(Exercise material Opens)

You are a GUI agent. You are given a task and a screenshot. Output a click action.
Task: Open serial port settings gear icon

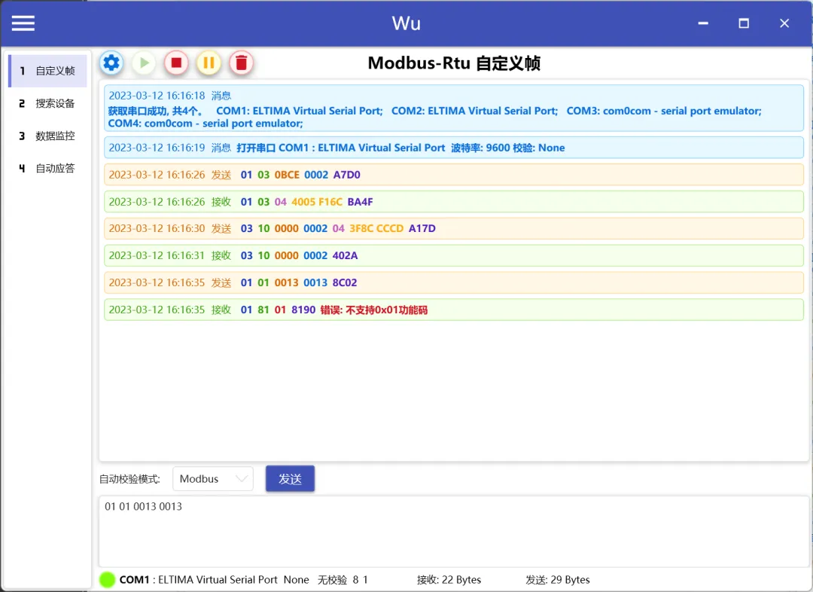coord(111,63)
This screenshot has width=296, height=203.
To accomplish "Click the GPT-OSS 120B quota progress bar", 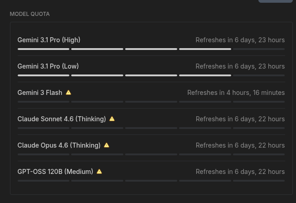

(Exercise material Closes)

The lines in the listing that include the word "screenshot" are to be counted; give only that number.

**Result:** 2